FOR WHAT ARE WE TO PRAY?
Matthew 6:5-8
Friends, as we begin our study today, may I ask you a question? For what are you praying? What does your prayer list look like? If you are like me, your list encompasses a lot of names of people to whom you are near: family, friends, missionaries, work associates. Am I right? Probably so. But, are we seeing answers to our prayers? I believe verses 7 and 8 of Matthew 6 strike at the heart of that question.
In verse 7 Jesus states that our prayers can become so routine that they actually become worthless. The Jews, in Jesus’ day, had this mistaken notion that the real value of prayer lay in quantity and not necessarily in quality. This resulted in the practice of long prayers. Maybe they modeled this after the long prayers the prophets of Baal made there on the summit of Mount Carmel. We read in 1 Kings 18:26-29 that they prayed from nine o’clock in morning to six o’clock in the evening, with no avail.

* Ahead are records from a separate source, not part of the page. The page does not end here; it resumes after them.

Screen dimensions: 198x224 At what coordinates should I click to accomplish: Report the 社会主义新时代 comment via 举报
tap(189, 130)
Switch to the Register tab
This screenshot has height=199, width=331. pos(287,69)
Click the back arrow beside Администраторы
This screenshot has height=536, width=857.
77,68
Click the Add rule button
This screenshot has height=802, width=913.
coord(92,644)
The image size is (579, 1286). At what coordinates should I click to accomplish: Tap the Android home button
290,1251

Are we careful that our praying is not thoughtless, just a matter of routine? Do we offer prayers only with our mouths, but our minds and hearts are not in an attitude of prayer? I don’t know about you, but I have been guilty of this more often then I would like to imagine. You are at a meeting and all of a sudden the leader in charge asks you to pray. You comply, but often it is merely words flowing from your mouth and not from your heart because your heart is not in a state of prayer. How we need to have the right heart attitude as we approach God in prayer.
Jesus then affirms, in verse 8, that our heavenly Father knows what we need even before we ask Him. So, why should we pray anyway? I think John Calvin answers that question as well as any one. Listen to his words: Believers do not pray with the view of informing God about things unknown to him, or of exciting him to do his duty, or of urging him as though he were reluctant. On the contrary, they pray in order that they may arouse themselves to seek him, that they may exercise their faith in meditating on his promises, that they may relieve themselves from their anxieties by pouring them into his bosom; in a word, that they may declare that from him alone they hope and expect, both for themselves and for others, all good things. Friends, do you hear what Calvin is saying about prayer? It is not for God, but for us. Prayer prepares our hearts to enter into the presence of God, emptied of self in order to be filled with Him. Prayer prepares us to be molded by the will of God.
Is prayer important? Absolutely! Are times of corporate prayer important? Most assuredly, but those times take on more meaning as we all rediscover the joys of secret, private prayer.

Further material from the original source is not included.